You are probably asking yourself by now what all this has to do with "Shop Dignity". Well, it's like this. When I first started woodworking about 40 years ago, I worked in the basement of our first house and started with a work bench I made out of two by pine. We built a new house and I had a one car garage to fill up and soon did so. I used to pride myself on walking over the top of the pile of shavings at the lathe because it was a sign of how much work I was getting done and I really could reach the lathe better. But the big problem was I had to share all that joy with the riding lawnmower. There was no other place to put it and I was not going to leave it out in the rain. So there it sat watching me. And me nursing a growing disdain and festering hatred for its intrusion into my personal space. No woodworker should have to suffer the indignity of having to share space with the stupid lawnmower, especially one whose battery runs down every winter out of pure spite and animosity. The height of my woodworking ambition was to have a shop where the lawnmower did not live. Well, joy of joys, I inherited some money and found myself in a position to build a shop in the back yard. It is a separate building and the lawn mower is allowed to sniff around the outside, but it will never set its solid rubber front tires in my shop. At last, I have made it -- I am a real woodworker with a real shop with no lawnmower in it.


And then Mahoney comes along and has two sanders.

Tuesday, February 10, 2009

Walnut Bowl



There comes a time in the making of every bowl when it is fish or cut bait. You start off with a piece of rough wood and generally cut away the bad part and see what is left over. That idea is usually expressed rather pompously as "I let the wood tell me what to do". It boils down to you work with what you have left over because that is what you have. (Sounds like life to me, don't you think?) Then comes decision time. You have to pick a shape and go with it. I suppose there are some basic rules, but when you have already spent a fair amount of time or money on a chunk of wood up to this point, you want to make the best of it. So you pick a shape and start cutting. The other half of the process is the wood only comes off -- you can't put it back on. Once it's gone, you are stuck with it (life again?), and the difference between good and pretty darn nice is less than an eighth of an inch. So you put a shape on it, hang your ego on it, go to work and hope for the best. That ego part is the hard part.

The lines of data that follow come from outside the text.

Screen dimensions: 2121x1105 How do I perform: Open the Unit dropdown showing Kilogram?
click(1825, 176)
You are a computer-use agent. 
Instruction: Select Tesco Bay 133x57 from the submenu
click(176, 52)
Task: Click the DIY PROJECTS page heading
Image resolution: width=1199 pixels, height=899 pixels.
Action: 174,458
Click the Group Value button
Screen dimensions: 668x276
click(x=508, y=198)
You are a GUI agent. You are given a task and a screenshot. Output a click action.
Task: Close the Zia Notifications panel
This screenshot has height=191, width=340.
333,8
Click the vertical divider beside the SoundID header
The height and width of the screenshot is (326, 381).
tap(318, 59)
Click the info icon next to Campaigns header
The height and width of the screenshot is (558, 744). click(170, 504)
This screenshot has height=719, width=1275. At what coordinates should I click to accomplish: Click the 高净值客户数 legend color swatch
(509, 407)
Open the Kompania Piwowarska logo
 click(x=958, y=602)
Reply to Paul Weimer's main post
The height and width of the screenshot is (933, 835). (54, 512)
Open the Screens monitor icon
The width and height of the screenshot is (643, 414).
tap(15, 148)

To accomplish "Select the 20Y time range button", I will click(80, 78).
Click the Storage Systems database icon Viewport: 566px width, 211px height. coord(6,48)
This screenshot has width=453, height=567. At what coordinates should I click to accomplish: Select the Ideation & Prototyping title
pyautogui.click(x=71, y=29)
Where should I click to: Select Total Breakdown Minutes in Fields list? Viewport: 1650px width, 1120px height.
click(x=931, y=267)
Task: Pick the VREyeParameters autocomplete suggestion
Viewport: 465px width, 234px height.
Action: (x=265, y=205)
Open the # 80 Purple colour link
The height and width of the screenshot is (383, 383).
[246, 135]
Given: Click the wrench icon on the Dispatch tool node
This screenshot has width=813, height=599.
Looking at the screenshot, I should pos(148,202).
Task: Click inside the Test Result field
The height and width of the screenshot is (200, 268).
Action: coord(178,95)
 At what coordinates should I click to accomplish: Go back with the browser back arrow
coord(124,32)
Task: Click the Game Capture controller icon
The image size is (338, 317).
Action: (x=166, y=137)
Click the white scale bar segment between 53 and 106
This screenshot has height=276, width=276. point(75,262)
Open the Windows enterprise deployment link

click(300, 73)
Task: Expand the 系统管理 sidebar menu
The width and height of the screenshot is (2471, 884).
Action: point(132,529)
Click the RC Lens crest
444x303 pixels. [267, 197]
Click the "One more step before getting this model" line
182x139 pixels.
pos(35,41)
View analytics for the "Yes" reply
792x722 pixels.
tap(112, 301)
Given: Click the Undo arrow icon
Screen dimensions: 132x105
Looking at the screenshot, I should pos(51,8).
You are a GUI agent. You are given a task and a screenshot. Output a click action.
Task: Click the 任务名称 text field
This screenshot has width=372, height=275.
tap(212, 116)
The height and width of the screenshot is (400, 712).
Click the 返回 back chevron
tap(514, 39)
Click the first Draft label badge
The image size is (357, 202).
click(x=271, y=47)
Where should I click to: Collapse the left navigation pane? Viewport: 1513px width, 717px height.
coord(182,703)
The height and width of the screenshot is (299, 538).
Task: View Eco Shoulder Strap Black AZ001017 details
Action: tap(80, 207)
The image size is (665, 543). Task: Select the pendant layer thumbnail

The walnut bowl shown here had a hitch. One way of attaching the wood to the lathe chuck is by cutting a recess in the bottom of the blank and then expanding the jaws of the chuck into it. When I cut the recess, I made it too big and my chuck would not expand enough to hold the bowl while I hollowed it out. Several different solutions would work, none easy. I finally decided to buy new jaws for the chuck and swap them out. After a trip to Highland Woodworking, burning up a Christmas gift card on a set of new jaws, and the rest of it went like clockwork. I sanded it up good and put one coat of Mahoney's walnut oil on it so far and I think it is beautiful. I still debate the shape and guess I will wonder a long time if it could have been better. But it is done now and I will add a few more coats of finish and then put it up for sale on the site.

Monday, February 2, 2009

Angsty Bowl



I created this bowl as a commentary on the continuing degradation of the moral situation in our country today. I have a passion for work with social relevance and this piece just captured me. As it emerged from the rough block, it spoke to my soul of the chaos and vapidity so evident in cities today. The holes that appeared as I dug deeper into the block speak of the loss of moral authority and social mores within society. I love the way the black and gray streaks juxtaposed on the white background of the wood reflect on what I perceive as the lack of leadership exhibited by rising generations and are a symbol of the moral relativism invading society. The absence of a finish material which lets the wood soak up anything put into it speaks to the propensity of society to simply absorb current trends and fail to question authority and the decisions of our governments at all levels, even to the very top of the bowl. This piece lets me indulge my passion for angsty work as well as the occasional pretty bowl.